The Asian Development Bank on Wednesday cut its 2022 growth forecast for developing Asia, with crippling COVID-19 lockdowns in China, conflict in Ukraine and efforts to combat inflation dragging on the region.
While easing pandemic restrictions had spurred consumer spending and investment in the region, the Philippines-based bank warned of “global headwinds” to the recovery as food and fuel prices soared and central banks hiked interest rates.
As a result, the bank slashed its 2022 growth forecast for developing Asia—which refers to the 46 members of the ADB, stretching from the Cook Islands in the Pacific to Kazakhstan in Central Asia—to 4.3 percent.
That compares with its April forecast of 5.2 percent growth. The region grew by 7.0 percent in 2021.

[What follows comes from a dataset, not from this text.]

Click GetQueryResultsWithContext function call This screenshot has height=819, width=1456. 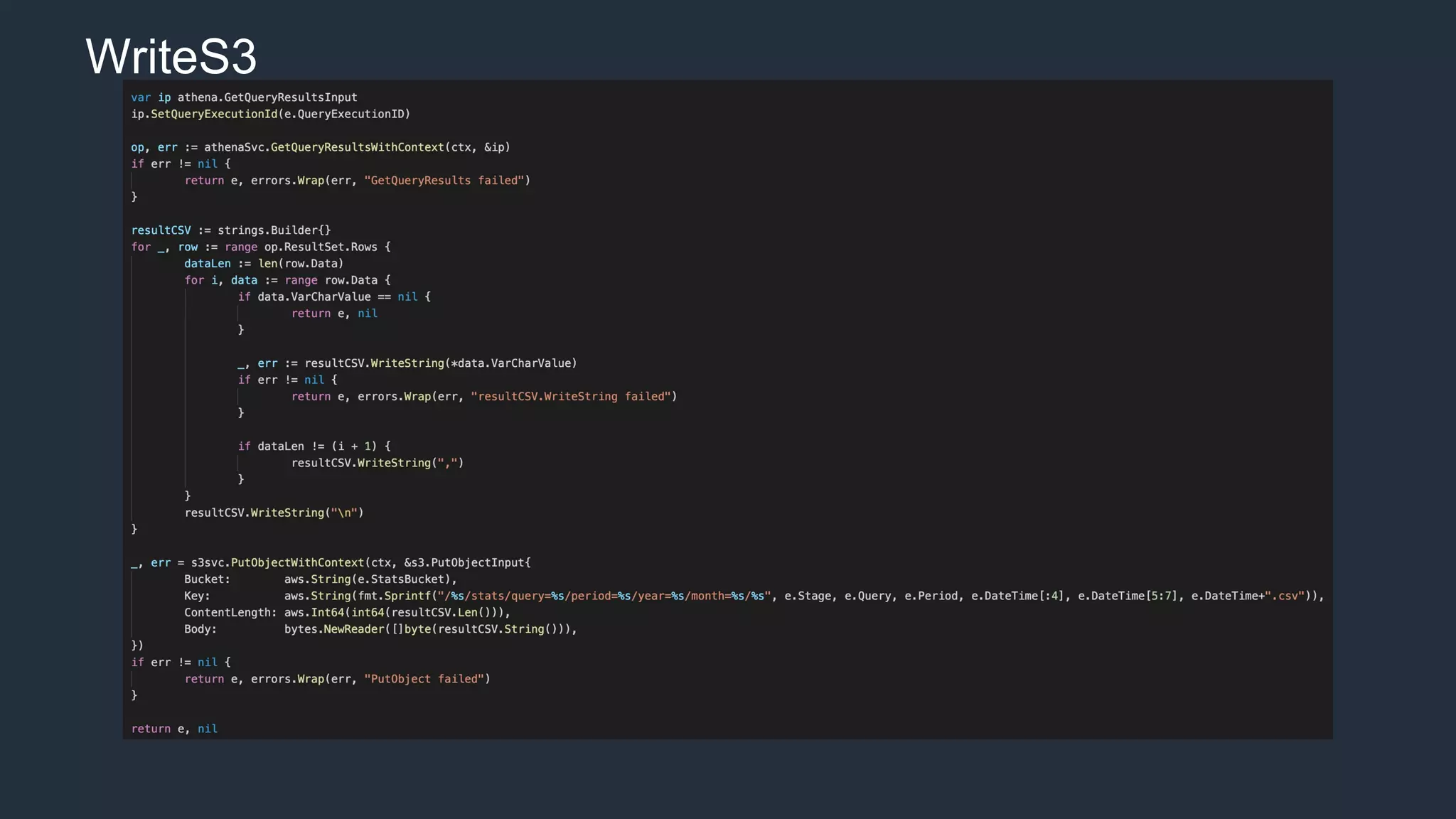click(x=357, y=147)
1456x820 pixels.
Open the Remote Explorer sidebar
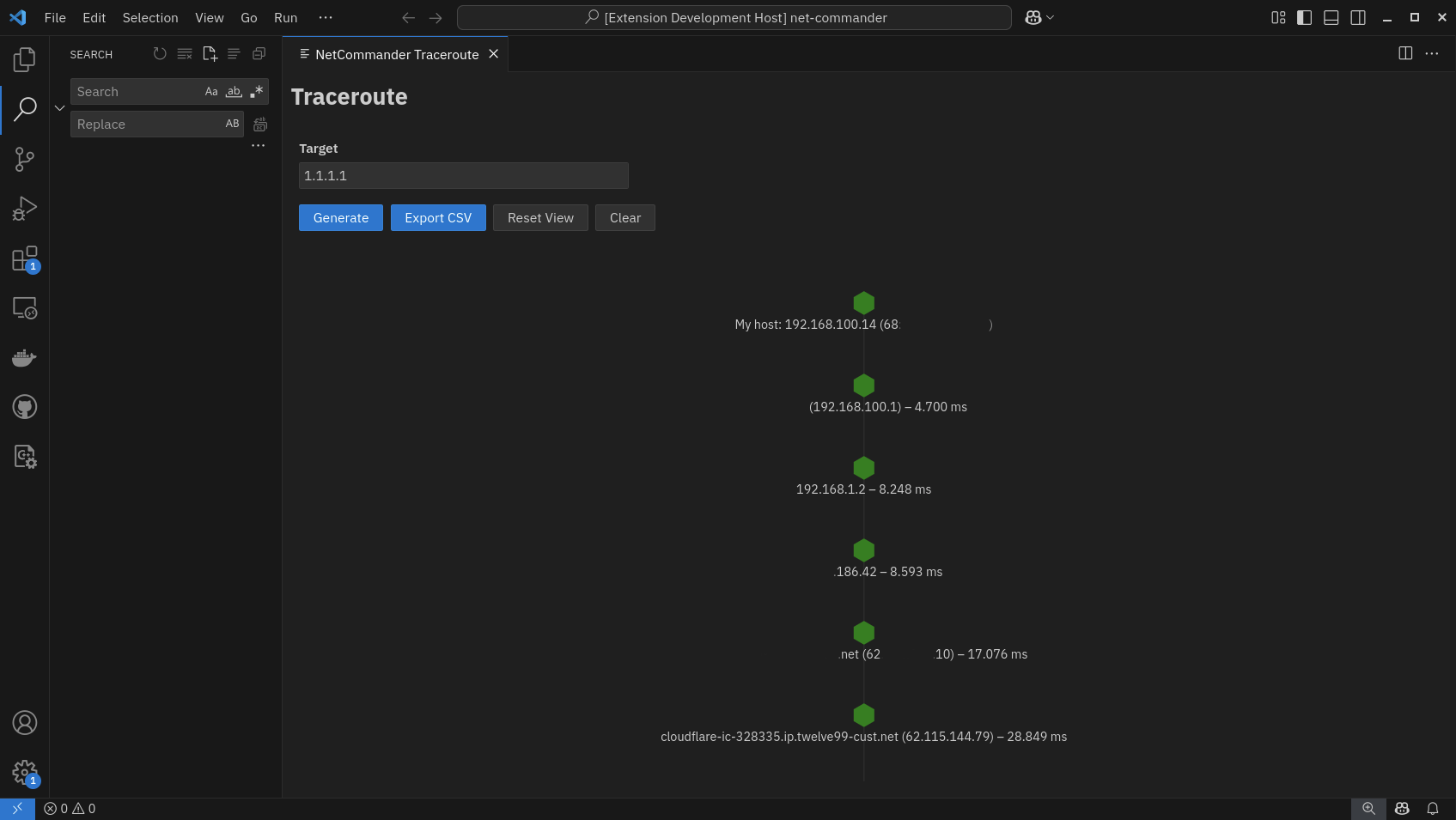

ADB chief economist Albert Park warned “risks loom large” for the region’s outlook and urged governments to remain “vigilant.”
“A significant downturn in the world economy would severely undermine demand for the region’s exports,” Park said.
“Stronger-than-expected monetary tightening in advanced economies could lead to financial instability. And growth in the PRC (China) faces challenges from recurrent lockdowns and a weak property sector.”
China’s growth forecast for 2022 was reduced to 3.3 percent from 5.0 percent, as Beijing pursues a zero-COVID strategy that has devastated the world’s second-largest economy.
Chinese officials are under pressure to curb even the smallest virus outbreaks swiftly, ahead of a key political meeting in October where President Xi Jinping is expected to secure an unprecedented third term.
Officials have imposed targeted lockdowns and travel restrictions, disrupting businesses and forcing millions of people to stay home.
Park said the slowdown was “weighing heavily” on the region’s projections.
Excluding China from the overall forecast, the rest of developing Asia will grow 5.3 percent.
“For the first time in more than three decades, the rest of developing Asia will grow faster than (China),” the ADB noted.
The bank also raised its inflation forecast to 4.5 percent from 3.7 percent, as Russia’s invasion of Ukraine and supply chain disruptions drive up food and energy prices.
While monetary policymakers in the region have hiked interest rates, some central banks may need to do more to tame inflation and prevent capital outflows, it said.